# What to do
In your transcription, keep every record exact and leave out the pictures.

# The data

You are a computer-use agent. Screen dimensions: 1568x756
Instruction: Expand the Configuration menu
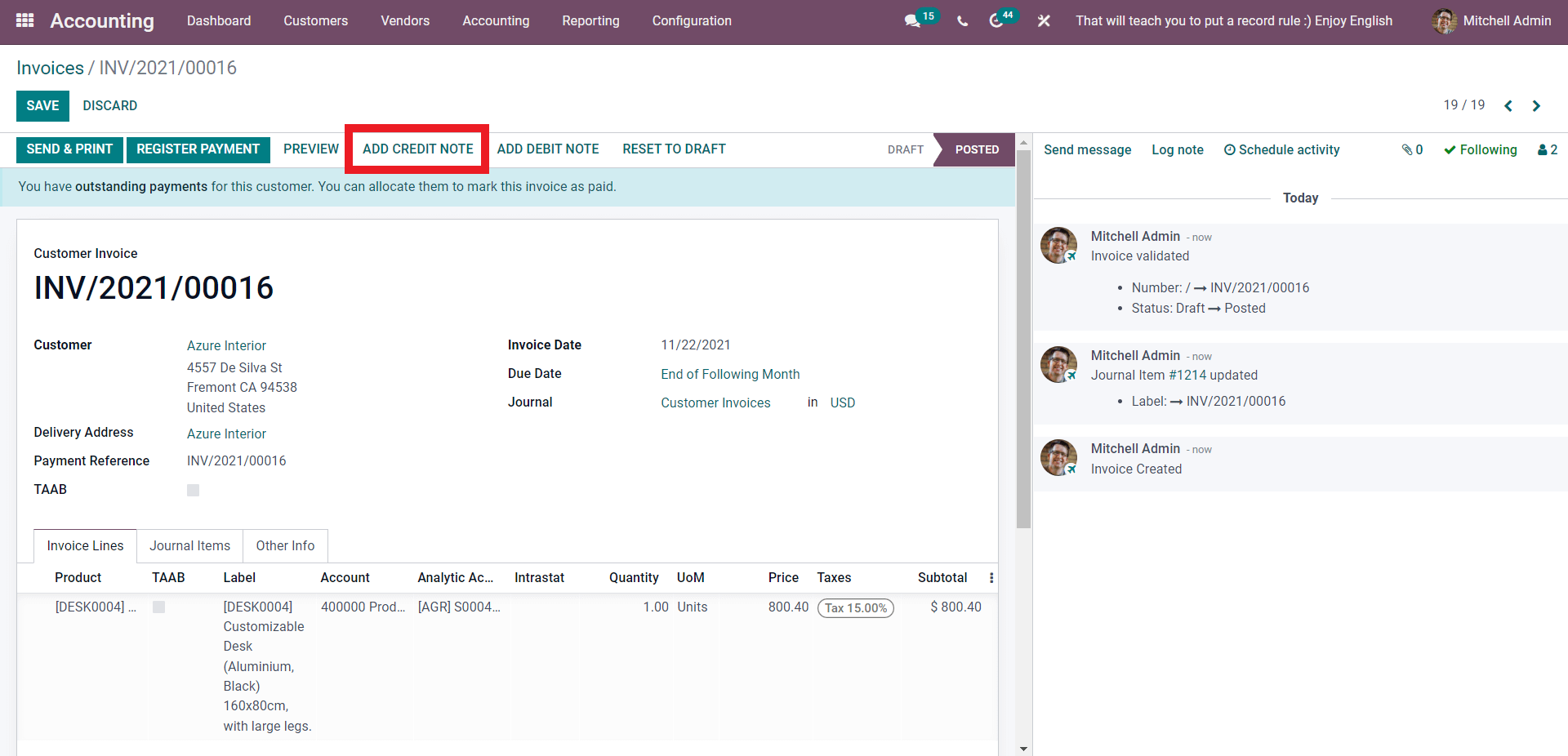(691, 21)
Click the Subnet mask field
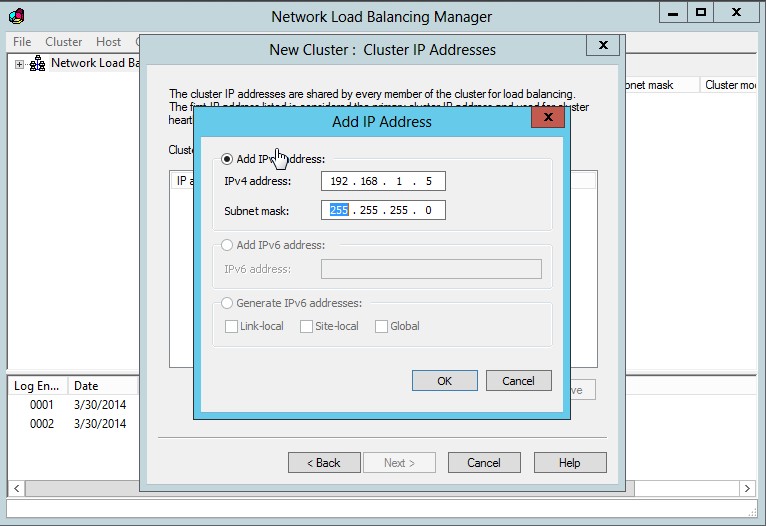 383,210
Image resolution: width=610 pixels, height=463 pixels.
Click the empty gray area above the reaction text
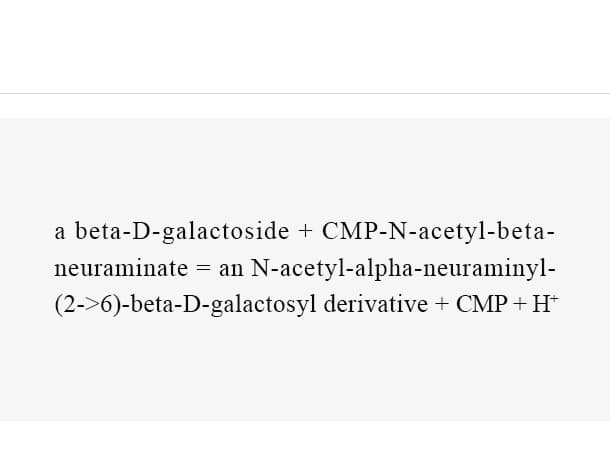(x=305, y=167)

# Solution
You are a computer-use agent. Screen dimensions: 1568x756
Instruction: Expand the Configuration menu
(691, 21)
Click the Subnet mask field
 383,210
Image resolution: width=610 pixels, height=463 pixels.
Click the empty gray area above the reaction text
(x=305, y=167)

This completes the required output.